_Task objective_
If a line in the data below contains "color", copy it.

_Supplied information_
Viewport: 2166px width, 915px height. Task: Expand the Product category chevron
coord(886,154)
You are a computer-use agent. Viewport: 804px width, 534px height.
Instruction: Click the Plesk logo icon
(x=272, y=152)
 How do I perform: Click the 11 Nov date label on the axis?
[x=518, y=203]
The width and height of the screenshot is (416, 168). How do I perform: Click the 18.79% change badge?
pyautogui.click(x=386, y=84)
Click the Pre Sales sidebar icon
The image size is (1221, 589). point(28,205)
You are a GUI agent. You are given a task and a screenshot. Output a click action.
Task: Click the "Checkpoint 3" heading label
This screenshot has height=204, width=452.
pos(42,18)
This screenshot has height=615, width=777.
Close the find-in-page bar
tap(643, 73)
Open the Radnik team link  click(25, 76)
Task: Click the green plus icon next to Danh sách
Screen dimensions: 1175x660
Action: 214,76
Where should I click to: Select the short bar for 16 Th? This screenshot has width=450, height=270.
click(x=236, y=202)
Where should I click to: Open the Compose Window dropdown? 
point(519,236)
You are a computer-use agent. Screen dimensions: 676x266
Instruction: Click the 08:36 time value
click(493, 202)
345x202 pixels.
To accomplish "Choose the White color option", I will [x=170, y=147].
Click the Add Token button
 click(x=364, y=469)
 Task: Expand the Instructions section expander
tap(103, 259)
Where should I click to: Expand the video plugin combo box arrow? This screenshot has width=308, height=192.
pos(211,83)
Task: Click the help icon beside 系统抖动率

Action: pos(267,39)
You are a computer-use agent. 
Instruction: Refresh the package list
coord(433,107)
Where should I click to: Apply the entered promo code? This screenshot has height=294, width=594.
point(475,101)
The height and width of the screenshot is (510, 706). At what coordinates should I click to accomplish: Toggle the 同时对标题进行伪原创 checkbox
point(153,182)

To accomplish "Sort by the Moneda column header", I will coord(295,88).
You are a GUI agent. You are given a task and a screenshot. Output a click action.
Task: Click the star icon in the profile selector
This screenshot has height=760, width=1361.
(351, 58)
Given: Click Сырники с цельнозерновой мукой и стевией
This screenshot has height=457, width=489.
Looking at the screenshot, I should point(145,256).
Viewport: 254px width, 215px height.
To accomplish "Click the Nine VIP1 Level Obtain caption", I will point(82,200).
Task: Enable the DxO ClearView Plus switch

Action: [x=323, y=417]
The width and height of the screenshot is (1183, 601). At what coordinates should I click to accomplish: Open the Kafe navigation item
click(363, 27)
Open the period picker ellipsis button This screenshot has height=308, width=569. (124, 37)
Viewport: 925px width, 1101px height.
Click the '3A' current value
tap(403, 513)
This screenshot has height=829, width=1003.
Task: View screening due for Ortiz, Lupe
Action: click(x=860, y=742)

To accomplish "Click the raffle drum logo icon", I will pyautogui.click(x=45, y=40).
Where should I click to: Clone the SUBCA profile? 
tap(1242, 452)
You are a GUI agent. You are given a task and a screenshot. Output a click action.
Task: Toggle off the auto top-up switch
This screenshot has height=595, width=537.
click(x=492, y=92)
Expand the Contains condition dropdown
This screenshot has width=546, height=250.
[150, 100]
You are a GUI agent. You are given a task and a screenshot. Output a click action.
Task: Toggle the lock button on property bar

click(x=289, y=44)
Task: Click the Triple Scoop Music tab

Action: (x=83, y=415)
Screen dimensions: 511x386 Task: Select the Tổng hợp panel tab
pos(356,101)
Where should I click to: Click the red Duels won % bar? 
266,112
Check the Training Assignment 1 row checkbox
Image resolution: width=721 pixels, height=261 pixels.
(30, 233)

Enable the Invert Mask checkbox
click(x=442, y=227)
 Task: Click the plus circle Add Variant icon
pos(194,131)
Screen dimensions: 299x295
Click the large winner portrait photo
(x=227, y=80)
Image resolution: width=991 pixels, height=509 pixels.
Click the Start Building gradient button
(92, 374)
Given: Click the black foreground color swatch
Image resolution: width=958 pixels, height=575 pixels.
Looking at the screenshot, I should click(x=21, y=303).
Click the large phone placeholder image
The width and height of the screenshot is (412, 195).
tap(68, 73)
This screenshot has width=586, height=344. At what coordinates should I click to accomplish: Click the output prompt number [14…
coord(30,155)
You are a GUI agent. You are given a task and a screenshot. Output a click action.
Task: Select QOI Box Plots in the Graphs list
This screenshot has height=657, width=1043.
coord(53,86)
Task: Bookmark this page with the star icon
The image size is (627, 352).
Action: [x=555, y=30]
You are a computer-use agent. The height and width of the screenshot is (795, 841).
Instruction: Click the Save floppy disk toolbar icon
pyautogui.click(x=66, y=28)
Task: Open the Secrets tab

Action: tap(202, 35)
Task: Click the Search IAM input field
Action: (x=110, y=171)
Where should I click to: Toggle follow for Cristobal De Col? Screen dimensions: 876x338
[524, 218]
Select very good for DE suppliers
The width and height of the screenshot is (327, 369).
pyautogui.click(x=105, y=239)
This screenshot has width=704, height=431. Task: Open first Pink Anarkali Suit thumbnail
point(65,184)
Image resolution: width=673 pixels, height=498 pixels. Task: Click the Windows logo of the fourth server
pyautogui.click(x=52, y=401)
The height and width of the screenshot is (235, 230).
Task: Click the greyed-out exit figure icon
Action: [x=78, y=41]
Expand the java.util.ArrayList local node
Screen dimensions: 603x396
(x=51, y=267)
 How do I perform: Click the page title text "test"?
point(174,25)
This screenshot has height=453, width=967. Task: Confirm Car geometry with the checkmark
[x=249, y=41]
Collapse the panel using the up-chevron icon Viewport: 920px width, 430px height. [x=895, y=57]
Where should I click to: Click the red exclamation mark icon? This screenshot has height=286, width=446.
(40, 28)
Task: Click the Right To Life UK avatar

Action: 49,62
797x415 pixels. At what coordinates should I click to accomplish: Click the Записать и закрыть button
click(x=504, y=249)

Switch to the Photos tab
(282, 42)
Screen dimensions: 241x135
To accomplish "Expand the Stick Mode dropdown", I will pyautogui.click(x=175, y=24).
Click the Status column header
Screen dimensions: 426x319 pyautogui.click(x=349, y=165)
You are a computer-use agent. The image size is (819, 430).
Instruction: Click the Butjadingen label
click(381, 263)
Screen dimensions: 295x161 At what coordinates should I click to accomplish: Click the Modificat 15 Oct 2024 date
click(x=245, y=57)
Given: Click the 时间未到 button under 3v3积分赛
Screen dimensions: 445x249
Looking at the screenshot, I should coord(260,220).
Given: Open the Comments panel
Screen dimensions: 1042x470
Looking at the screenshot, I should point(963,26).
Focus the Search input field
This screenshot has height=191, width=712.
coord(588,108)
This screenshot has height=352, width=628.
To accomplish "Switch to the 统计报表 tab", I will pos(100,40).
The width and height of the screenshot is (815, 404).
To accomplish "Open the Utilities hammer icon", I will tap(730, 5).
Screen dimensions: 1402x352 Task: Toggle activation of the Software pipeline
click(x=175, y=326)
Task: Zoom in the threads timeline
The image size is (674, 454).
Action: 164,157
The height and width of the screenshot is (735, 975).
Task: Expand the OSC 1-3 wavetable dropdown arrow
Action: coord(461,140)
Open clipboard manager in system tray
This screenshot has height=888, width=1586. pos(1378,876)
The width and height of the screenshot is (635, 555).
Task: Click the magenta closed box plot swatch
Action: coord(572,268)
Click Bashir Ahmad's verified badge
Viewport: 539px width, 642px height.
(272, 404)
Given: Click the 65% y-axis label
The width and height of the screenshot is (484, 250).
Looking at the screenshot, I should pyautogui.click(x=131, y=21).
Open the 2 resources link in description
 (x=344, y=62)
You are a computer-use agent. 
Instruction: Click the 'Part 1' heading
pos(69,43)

_Solution for this exercise_
To accomplish "Choose the White color option", I will [x=170, y=147].
Given: Click the black foreground color swatch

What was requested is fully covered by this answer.